The more you see It’s a Wonderful Life, the more clear it is that George Bailey nurses not just dismay and frustration at the small-town life he has settled for, but rage and despair, too. It’s a Wonderful Life, coming just after the end of the second world war, was meant as a reminder of provincial American virtues, and of there being no place like home. But it’s also a desperate farewell to the wider world, to adventure, to all those American yearnings to go beyond old frontiers. There’s an agony in the film that’s not wrapped up and put away by the happy ending. And no one could have done it but Stewart.
This was a warm-up for the increasingly tough, selfish and lonely cowboy hero he played for Anthony Mann – in Bend of the River, Winchester 73, The Naked Spur, The Far Country and The Man from Laramie. And those were the films on which Jimmy was taking a straight cut of the profits. Again, it’s far-fetched to think that Stewart wasn’t involved in the novel darkness of those films.
It would be as crazy or as innocent, I think, to assume that Alfred Hitchcock wasn’t an avid viewer of those Mann westerns. Hitch had used Stewart in Rope – where he is the figure of decency, horrified by the young murderers. But then, in the 50s, in two major films, Stewart was cast as someone whose slow speech had as much stealth as charm. In Rear Window, the humour was still there. That picture plays quite nicely as a knockout love story for one of Grace Kelly’s magazines. But then notice how far the nocturnal spying in Stewart’s character is indecent, malicious, eager for the worst. It’s brilliant casting that gently draws an inner coldness forth.

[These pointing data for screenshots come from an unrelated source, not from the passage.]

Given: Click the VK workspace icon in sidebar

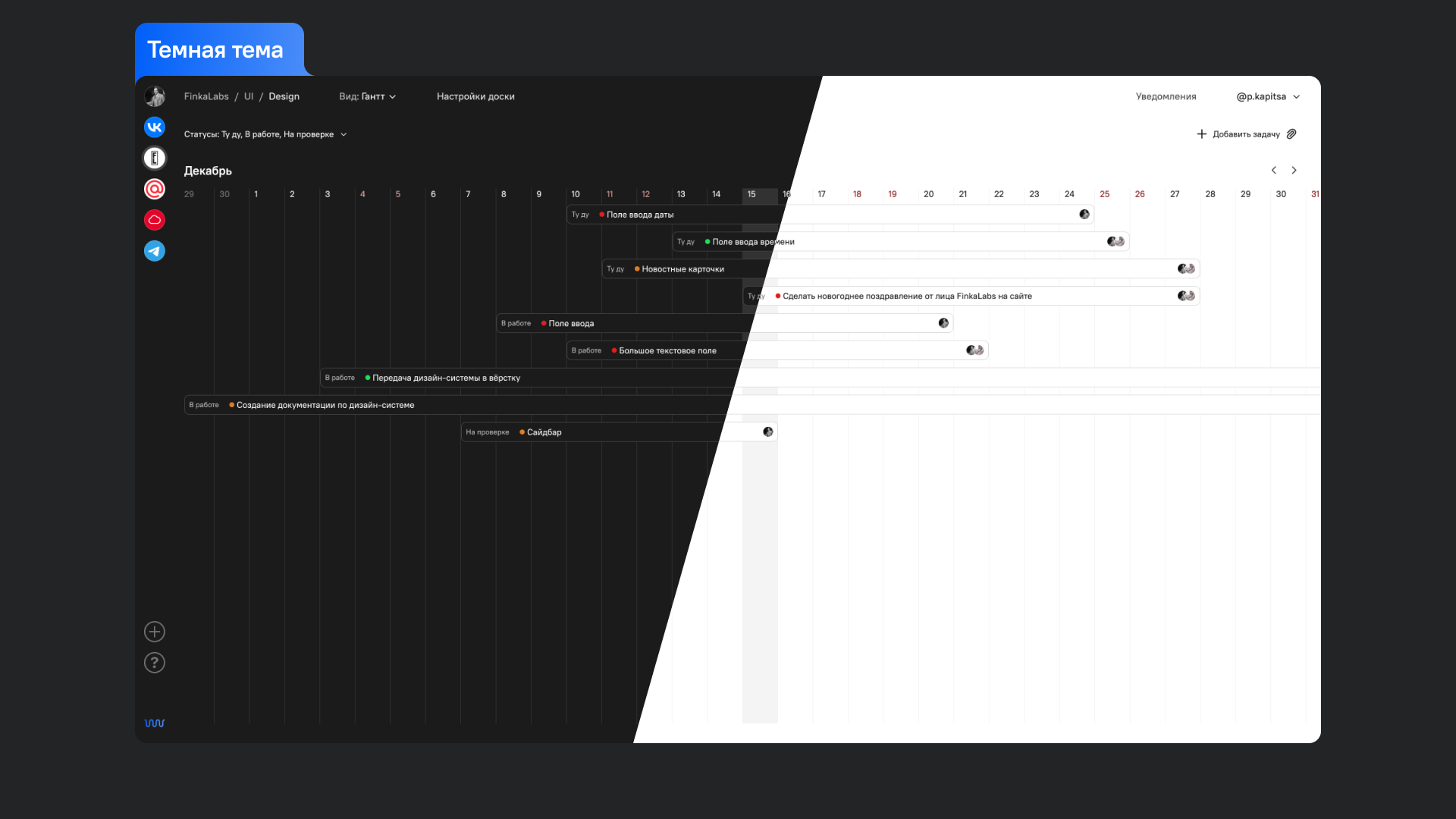Looking at the screenshot, I should pyautogui.click(x=155, y=127).
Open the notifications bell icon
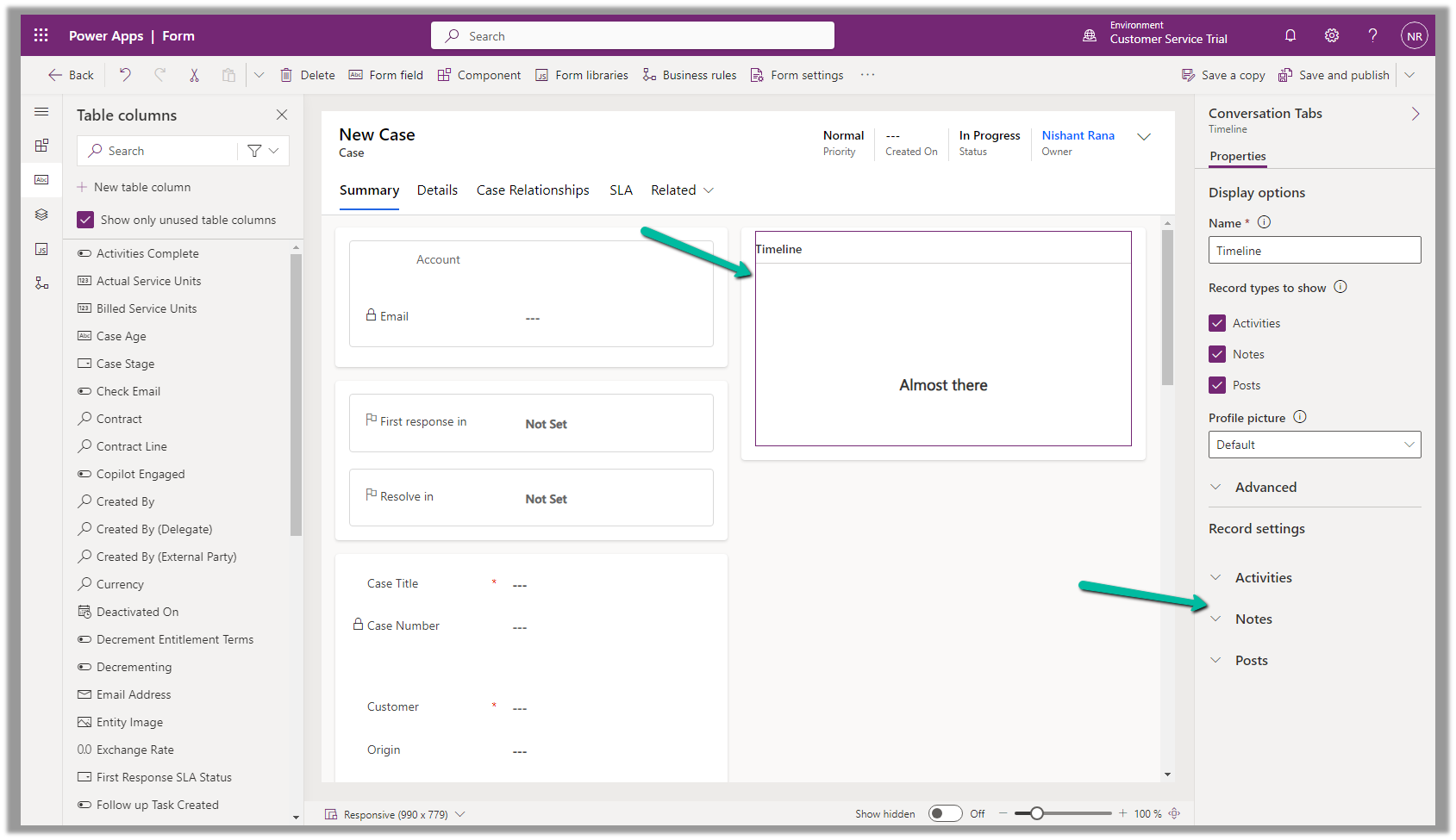This screenshot has height=840, width=1456. pyautogui.click(x=1290, y=35)
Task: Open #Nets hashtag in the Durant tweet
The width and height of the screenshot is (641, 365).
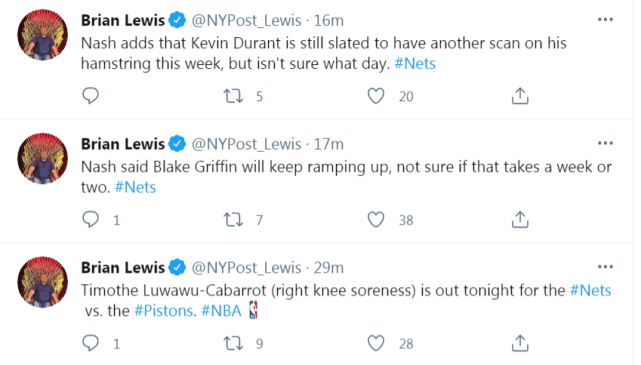Action: pyautogui.click(x=415, y=64)
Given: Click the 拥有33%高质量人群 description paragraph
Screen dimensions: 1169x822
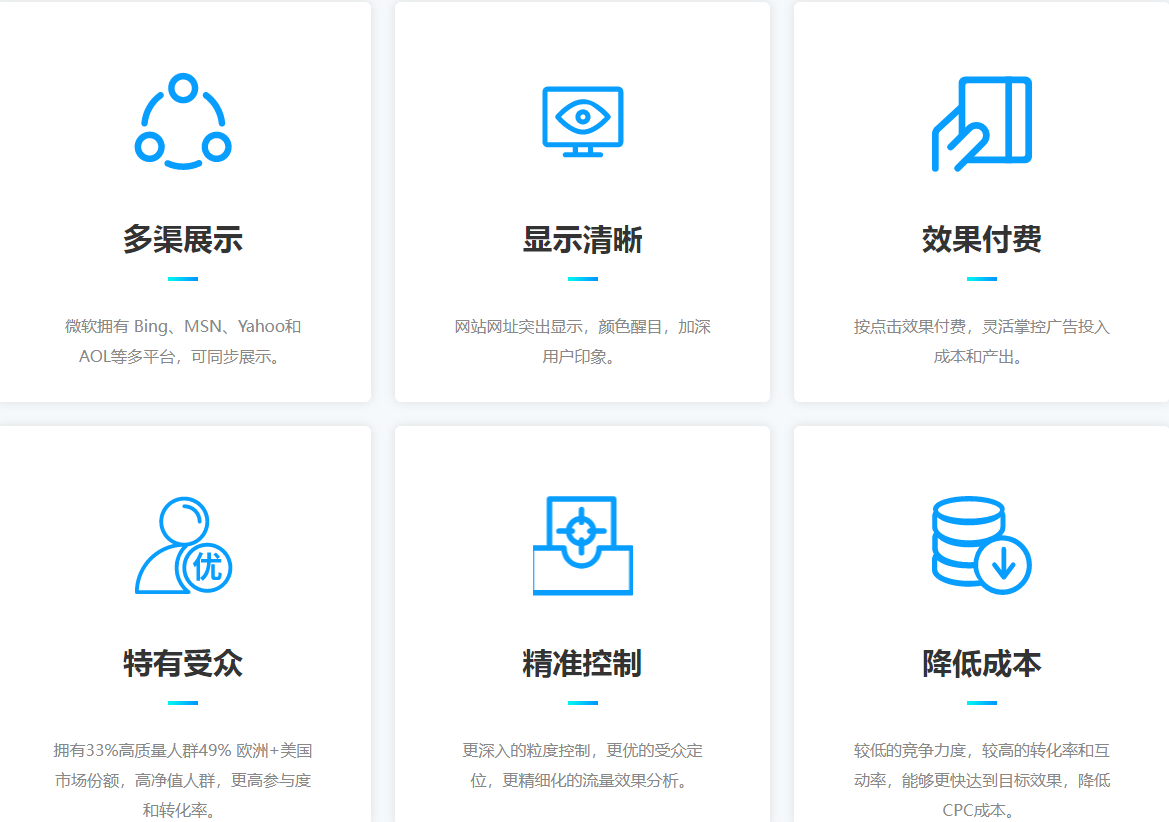Looking at the screenshot, I should (183, 780).
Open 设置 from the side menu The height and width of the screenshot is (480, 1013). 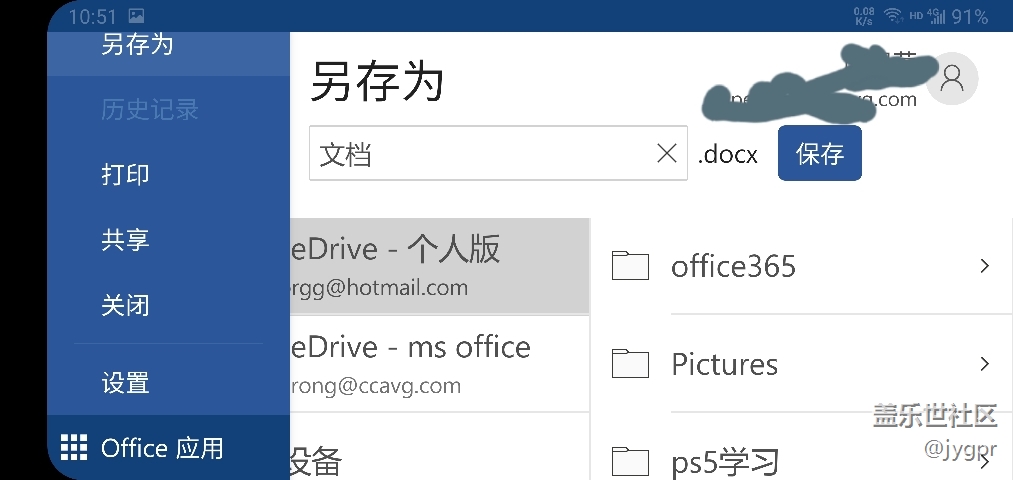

But it is as nothing compared with the authentic depression and cruelty that beset Scotty in Vertigo. I’m not sure any other actor in the late 1950s could have done that film without leaving its fantastical element nakedly exposed. It’s because we expect to like Stewart that we are drawn into his neurosis – and then it’s too late.
Then came Anatomy of a Murder, for Otto Preminger, in which Stewart plays the Michifan lawyer, a confirmed bachelor, fisherman and jazz fan, as well as an advocate who is happy to try out every bit of rural twang and country earnestness – until George C Scott makes it clear how fully he appreciates the game. Anatomy of a Murder has a view of the legal process that is all theatre, and in casting Stewart, Preminger coolly exploited all of Stewart’s lifelong mannerisms. Which Stewart gracefully allowed. Because by then he knew how close he was to being an institution.
He went on a long time, though only a few years after the death of his Gloria. He was sad and grumpy by then – though worse than that. A greater darkness had crept in. Of course, he could still act (witness him as the doctor in The Shootist who has to tell John Wayne he is dying), and on television talk shows he could be the dreamy charmer, the semi-senile version of that guy from Harvey or No Highway, so absent-minded that he might charm Marlene Dietrich out of her pants. Which he had managed in his day.
Not that anyone bore a grudge or said a mean word about him. If there were scores of ladies, he must have treated them nicely or had something they wanted. I think that’s the secret – in films of diverse kinds, James Stewart had that thing unique to stardom and its great power of fantasy. We wanted to be him, and we wanted to be liked by him. In these more cynical days, I doubt if anyone could come on so likable without seeming a sham or a confidence trickster.